Rückblick auf die wohl wichtigste Station seines Lebens: Am 13. August 1960, genau ein Jahr vor dem Mauerbau, wird Täve Schur zur Legende. Bei der Straßen-Weltmeisterschaft
der Rad-Amateure auf dem
Sachsenring hat der Doppelweltmeister und Titelverteidiger vor 200.000 Zuschauern
die Chance, das zu schaffen,
was noch niemandem vorher gelungen
war: den WM-Titel zum dritten Mal zu holen.
Es kommt anders. Täve Schur bremst auf der letzten Runde den belgischen Sprinter Willy Van den Berghen ein, verzichtet so
zugunsten seines Teamkameraden
Bernhard Eckstein, der vier Kilometer vor dem Ziel aus der Spitzengruppe ausgerissen war, auf den Dreifach-Triumph.
Eckstein, genannt "der Kleine", wird Weltmeister, und
die ohnehin große Beliebtheit Täves ("der Große"),
der sich im Sprint gegen Van den Berghen durchsetzen kann und Zweiter wird, kennt in der DDR
fürderhin keine Grenzen mehr.
Sprung in die Gegenwart: Zu seinem 80. Geburtstag erscheint die neue Autobiografie des ostdeutschen Radsport-Idols, eine erweiterte und aktualisierte Version seines Werks von 2001.
Der bekannteste DDR-Athlet
berichtet - mit freundlicher Unterstützung des früheren Sportchefs des "Neuen Deutschland" (der übrigens auch Stasi-IM war - aber das interessiert heute ja kaum noch...) Klaus Ullrich Huhn - über seine Zeit als aktiver
Sportler, seine Erlebnisse bei der Friedensfahrt
und die Anfänge des DDR-Sports
auf internationaler Ebene in den
50er Jahren.
"Ob Schwierigkeiten bei der
Materialbeschaffung und widrige
Trainingsbedingungen, ob kleine
Pannen oder große Erfolge, mitreißend
schildert Schur sein Leben für den
Sport", so die begeisterte Pressemitteilung des Berliner Verlags Neues Leben.
Schurs Leben war reich an Kurven, nicht nur auf der Straße, und viele Zeitgenossen reiben sich an dem "Muster-Amateur" der DDR, werfen ihm zu große Staatsnähe vor. "Aber dem Staat hatte ich viel zu verdanken", sagt Schur heute.
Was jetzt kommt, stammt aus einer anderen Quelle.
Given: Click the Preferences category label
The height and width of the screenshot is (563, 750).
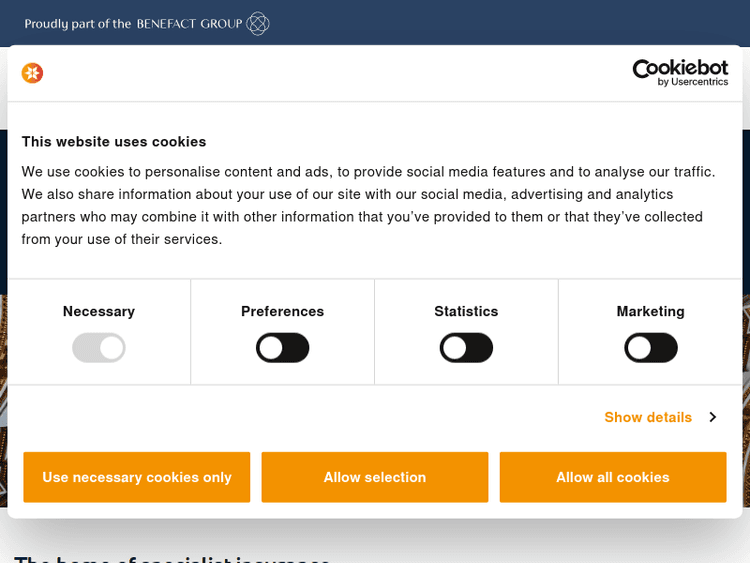Looking at the screenshot, I should pos(283,311).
Auch dass er laut eigener Aussage nie interessiert war, Profi zu werden, die Tour oder den Giro zu fahren, glaubt ihm nicht jeder. "Da ging's doch nur ums Geld, das war nicht meins", ist Täves Replik.
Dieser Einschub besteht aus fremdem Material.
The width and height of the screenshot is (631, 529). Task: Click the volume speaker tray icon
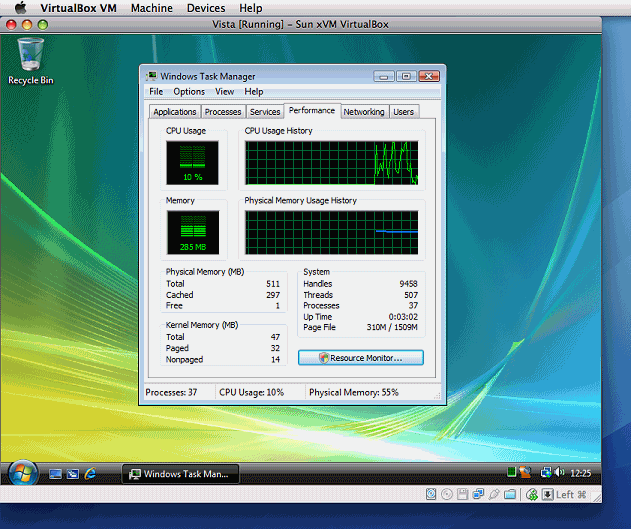click(x=558, y=472)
Die aktuellen Dopingaffären um Alberto Contador und vor allem Riccardo Riccò kommentierte Schur bei der Buch-Präsentation am vergangenen Freitag so: "Es gibt Dinge, die gibt es gar nicht. Ich wundere mich nur." Seine Erklärung: "Die Gesellschaft erzieht ihre Sportler." In der DDR habe es seines Wissens nach kein Doping-Problem gegeben, so Schur: "Das ist von den westlichen Medien hochgespielt worden." Auch eigene Verfehlungen habe er sich nicht vorzuwerfen. Im Buch schreibt er allerdings von "Ärzten, die mein Training steuerten"...
Unser Resümee: Täve Schurs Autobiografie gibt einen guten Einblick nicht nur in das Leben des populärsten DDR-Sportlers, sondern auch in die Mentalität vieler Ostdeutscher, "für die", so Schur, „unsere Gesellschaft zwar richtig, nur nicht stark genug" war.
Wie geht's weiter? "Wir Ossis können hundert Jahre alt werden, und wir müssen auch hundert Jahre alt werden", sagte Schur bei der Vorstellung seiner Biografie. Na denn - gute Gesundheit! Wir freuen uns auf den 23. Februar 2031...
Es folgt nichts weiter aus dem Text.